La présidentielle en Russie est "un vote qui permet au président russe de se maintenir au pouvoir"

La politologue Marie Mendras a expliqué, sur franceinfo, que les résultats de l'élection présidentielle en Russie "sont toujours manipulés", alors que ce tient, dimanche, le premier tour dont Vladimir Poutine est le grand favori.

Le candidat et président Vladimir Poutine, dans un bureau de vote lors de l\'élection présidentielle russe à Moscou, le 18 mars 2018.
Le candidat et président Vladimir Poutine, dans un bureau de vote lors de l'élection présidentielle russe à Moscou, le 18 mars 2018. (SERGEI CHIRIKOV / POOL)

Plus de 107 millions d'électeurs sont appelés aux urnes, dimanche 18 mars, pour l'élection présidentielle en Russie. Le président sortant, Vladimir Poutine, en lice pour un 4e mandat, est le grand favori du scrutin. Ce n'est pas une "réelle élection", mais "un vote qui permet au président russe de se maintenir au pouvoir", analyse, dimanche sur franceinfo, la politologue Marie Mendras, spécialiste de la politique russe.

franceinfo : Est-ce que l'enjeu de cette élection pour Vladimir Poutine est son score ?

Marie Mendras : L'objectif idéal pour le régime, depuis des années, est de faire plus des deux tiers des voix avec plus des deux tiers de participation. Mais, cela n'a jamais été le cas. On ne peut pas dire que Vladimir Poutine avait remporté le vote de 2012 avec 63%. Pourquoi répétons-nous les résultats officiels d'une commission électorale qui est complètement aux ordres, qui a empêché Alexeï Navalny, le principal opposant, de se présenter ? Les résultats sont toujours manipulés. Dans un certain nombre de républiques, comme la Tchétchénie, le vote est organisé d'avance. Vous avez un vote quasi-unanimiste. Les observateurs indépendants qui arrivent encore à se rendre en Tchétchénie comptent le nombre de personnes qui vont voter aujourd'hui et cela n'a rien à voir avec les 90% de participation. Il faut commenter ce scrutin, non pas comme une élection libre et représentative, mais comme un scrutin qui doit tenter de nous aveugler pour nous faire dire que Vladimir Poutine a une légitimité populaire.

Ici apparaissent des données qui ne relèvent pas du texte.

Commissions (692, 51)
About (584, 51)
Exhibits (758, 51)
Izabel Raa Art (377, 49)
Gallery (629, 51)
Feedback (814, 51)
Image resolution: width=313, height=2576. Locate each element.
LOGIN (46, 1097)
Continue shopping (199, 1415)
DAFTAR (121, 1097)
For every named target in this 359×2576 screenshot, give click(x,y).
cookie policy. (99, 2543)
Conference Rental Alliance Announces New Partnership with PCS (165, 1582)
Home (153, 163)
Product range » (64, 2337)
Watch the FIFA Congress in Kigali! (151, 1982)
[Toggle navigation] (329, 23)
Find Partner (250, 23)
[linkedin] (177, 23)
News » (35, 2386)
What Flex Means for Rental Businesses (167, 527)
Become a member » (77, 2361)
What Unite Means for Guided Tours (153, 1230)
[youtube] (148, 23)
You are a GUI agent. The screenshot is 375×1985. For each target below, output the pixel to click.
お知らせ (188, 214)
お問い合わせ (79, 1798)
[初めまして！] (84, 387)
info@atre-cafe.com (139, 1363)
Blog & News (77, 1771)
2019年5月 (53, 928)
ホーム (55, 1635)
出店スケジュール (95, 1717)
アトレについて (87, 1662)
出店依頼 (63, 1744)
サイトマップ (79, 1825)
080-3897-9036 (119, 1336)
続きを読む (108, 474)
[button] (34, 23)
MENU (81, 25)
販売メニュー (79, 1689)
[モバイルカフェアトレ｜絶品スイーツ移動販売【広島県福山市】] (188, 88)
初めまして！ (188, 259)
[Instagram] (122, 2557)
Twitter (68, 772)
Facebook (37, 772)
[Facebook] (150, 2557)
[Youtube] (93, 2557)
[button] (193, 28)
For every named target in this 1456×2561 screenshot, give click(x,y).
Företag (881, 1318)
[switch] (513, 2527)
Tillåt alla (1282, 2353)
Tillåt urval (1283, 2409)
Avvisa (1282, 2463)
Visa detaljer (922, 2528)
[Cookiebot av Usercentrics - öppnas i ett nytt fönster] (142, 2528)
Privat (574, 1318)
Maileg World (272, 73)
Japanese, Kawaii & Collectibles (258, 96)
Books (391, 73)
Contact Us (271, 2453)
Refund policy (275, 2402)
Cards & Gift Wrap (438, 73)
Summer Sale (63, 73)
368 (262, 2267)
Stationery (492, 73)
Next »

Y a-t-il une amélioration dans la fraude ?

Absolument pas. Les caméras dans les bureaux de vote sont à double tranchant. On sait par exemple que nombre d'étudiants, d'employés municipaux et bien sûr les militaires, votent aux ordres. Ils y vont tous ensemble. Et dans de nombreux cas qui ont été démontrés aux précédentes élections, ils devaient faire avec leur smartphone une photo de leur bulletin avant de le mettre dans l'urne.

Si Vladimir Poutine est convaincu d'être plébiscité, pourquoi ne permet-il pas un scrutin avec des candidats libres ?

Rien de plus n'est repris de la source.